Die Options- und Regelverschonungen nach den § 13a Abs. 1 und Abs. 10 ErbStG rechtfertigen sich über die gemeinwohlbezogenen Restriktionen der Lohnsummenregel und Behaltensfrist sowie die Begrenzung der maximalen Erwerbsgröße auf kleine und mittlere Unternehmen.86 Darüber hinaus ist die Gewährung eines „Kulanzpuffers“ im Rahmen der Berechnung des begünstigten Vermögens nach § 13b Abs. 7 ErbStG mit der Freiheit des Gesetzgebers zur Typisierung zu begründen.87 Dem Gesetzgeber ist insoweit bekannt, dass jedes Unternehmen über einen bestimmten Anteil an Verwaltungsvermögen verfügt, der etwa zur Kapitalstärkung dient oder einen Finanzierungspuffer darstellt, und gewährt deshalb aus Praktikabilitätserwägungen eine 10-prozentige Pauschale.88 Diese scheint auch in ihrer Höhe von 10 % gerade in Anbetracht der früheren 50-%-Regelung für unschädliches Verwaltungsvermögen nicht unverhältnismäßig.89

Als letzter Kritikpunkt verbleibt damit die Lohnsummenregelung des § 13a Abs. 3 ErbStG. Diese greift erst ab einer Zahl von mehr als fünf Beschäftigten.90 Unter dieser Grenze findet die Lohnsummenregelung keine Anwendung.91 Als primäres gesetzlich inkorporiertes Instrument zur Sicherung der Arbeitsplätze, das ein Element der Förderungsziele ist, bedarf die Unanwendbarkeit der Lohnsummenregelung daher einer besonderen Rechtfertigung. Zur Begründung kann herangezogen werden, dass Betriebe mit nicht mehr als fünf Beschäftigten einen Ausnahmefall bilden. In dieser Größenkategorie kann bereits der Wegfall eines einzelnen Beschäftigten zur Nichteinhaltung der Lohnsumme führen. Die Tätigkeit des Unternehmers selbst steht außerdem deutlich stärker im Vordergrund, weshalb eine Erfassung mithilfe der starren Lohnsumme nicht angemessen erscheint.92 Kritisch ist insoweit, dass durch die Beschäftigtengrenze etwa 80 % der Betriebe in Deutschland nicht erfasst sind und damit eine Umkehrung des vom BVerfG geforderten Regel-Ausnahme-Verhältnis erfolgt.93 Legt man jedoch richtigerweise die Zahl der tatsächlich im Rahmen des ErbStG übertragenen Betriebe und nicht pauschal die aller Betriebe in Deutschland zugrunde, wird das Regel-Ausnahme-Verhältnis gewahrt.94 Eine Rechtfertigung ist daher gegeben.
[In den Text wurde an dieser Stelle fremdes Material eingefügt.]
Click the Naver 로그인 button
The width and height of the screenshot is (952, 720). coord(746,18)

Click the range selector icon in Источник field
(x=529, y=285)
Fernerhin können auch die §§ 13c und 28a ErbStG im Lichte der Folgerichtigkeit gerechtfertigt werden. Während ersterer der steigenden Rechtfertigungslast entsprechend bei steigender Erwerbsgröße die Vergünstigung abschmelzen lässt und damit dem dargestellten Verfassungsmaßstab Folge leistet, trägt § 28a ErbStG den gesteigerten Anforderungen der Gemeinwohlzwecke durch eine weitgehende Einzelfallprüfung Rechnung, die sogar das Privatvermögen des Betroffenen einbezieht.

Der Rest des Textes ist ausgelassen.